Area Forecast Discussion
National Weather Service Medford OR
328 PM PST Thu Dec 14 2017

.SHORT TERM...This afternoon through Sunday, Dec 17th...
High clouds are streaming in ahead of a frontal system that will
be the first to bring precipitation to most of the area since
December 4th. With a strong inversion still in place, there is
some slight concern regarding brief freezing rain late Friday
morning due to cold air trapped in the valleys as this frontal
system arrives. This concern is primarily for areas near Camas
Mountain on Highway 42 and in portions of the Illinois Valley.
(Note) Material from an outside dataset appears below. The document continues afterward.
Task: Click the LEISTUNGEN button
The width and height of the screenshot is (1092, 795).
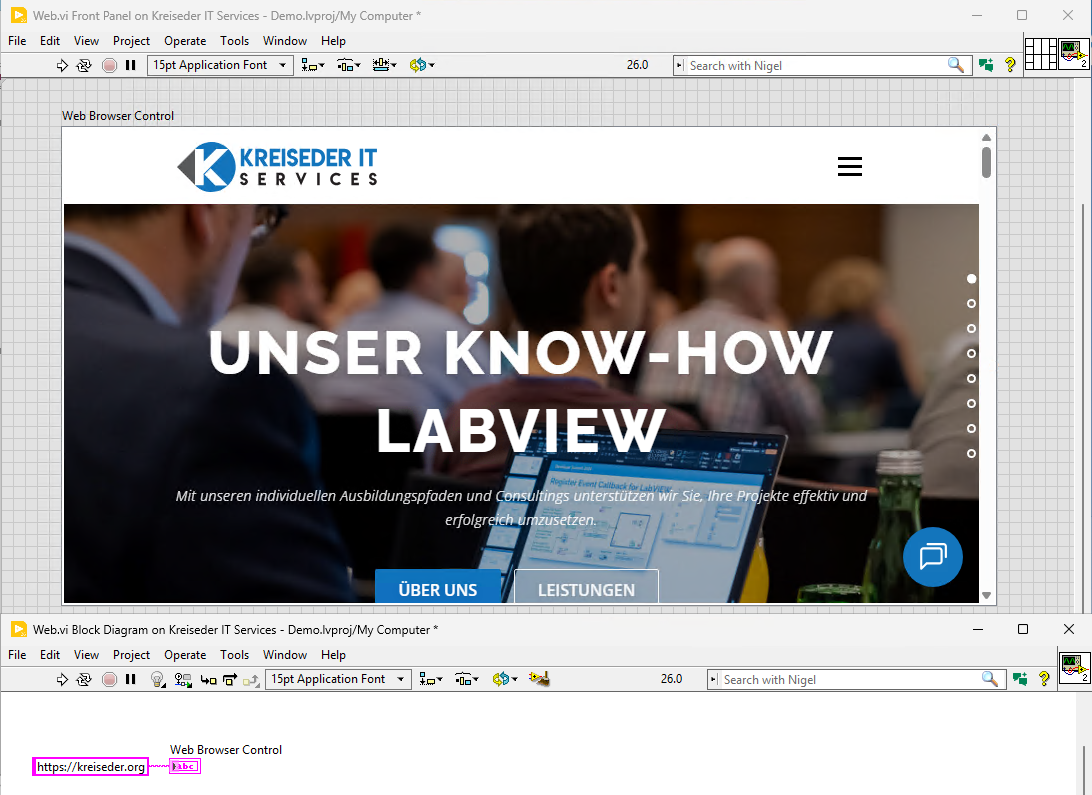Action: 586,589
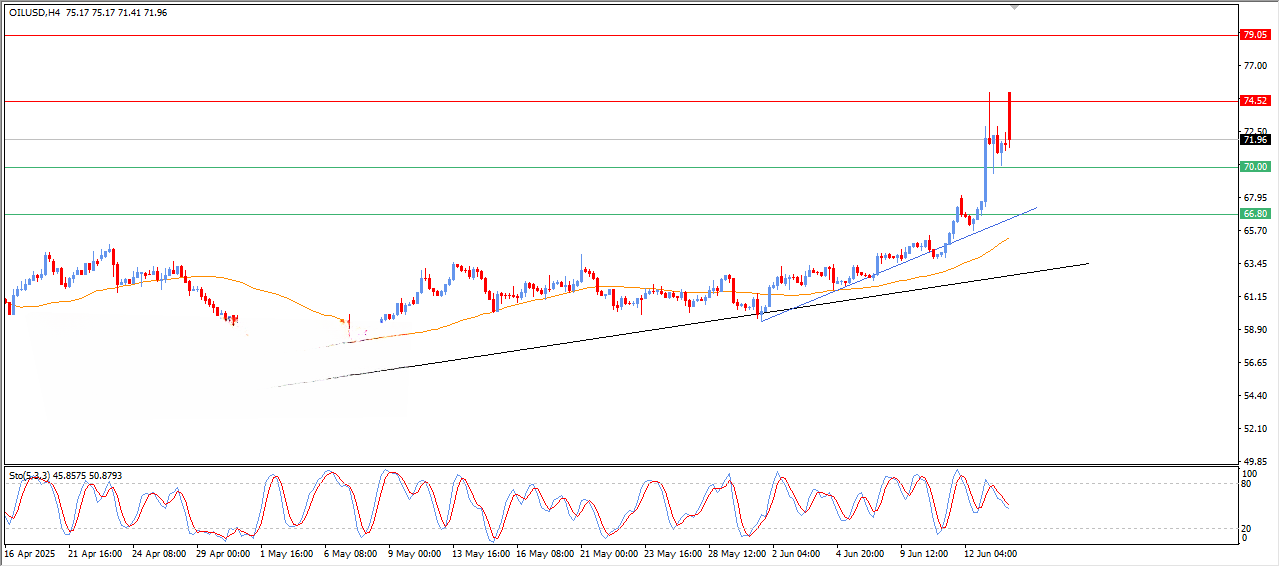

The
going forecast covers the most likely scenario, however, which is
that temperatures will warm above freezing, even at these
locations, before precipitation begins. Of course, we`ll be
keeping a very close eye on this situation and alerting ODOT
should our expectations change.

For tonight temperatures should be a bit less cold in the valleys
than last night due to the influence of partially transparent high
cloud cover moving through. We`re still expecting some fog in the
same areas where we`ve been seeing it the last two nights/mornings,
as dewpoints have risen a bit under the inversion. Meanwhile, the
inversion will begin to weaken overnight, so very warm
temperatures at higher elevations will start to come down
overnight, returning to more normal values across the area as
Friday progresses.

As the front pushes through tomorrow the inversion will
disintegrate and valley air quality will improve. With most of the
precipitation behind the front in the colder air snow levels may
initially begin between 6000 and 7500 feet, but will rapidly fall
to the 4000 to 6500 foot range. Late Friday evening and overnight
snow levels will fall more, so we could see some light skiffs of
snow at lower elevations between 2500 and 4000 feet where
precipitation hangs on a little longer under a NW to N flow. Given
the recent warm weather, however, mild road temperatures should
melt the snow off easily over the passes.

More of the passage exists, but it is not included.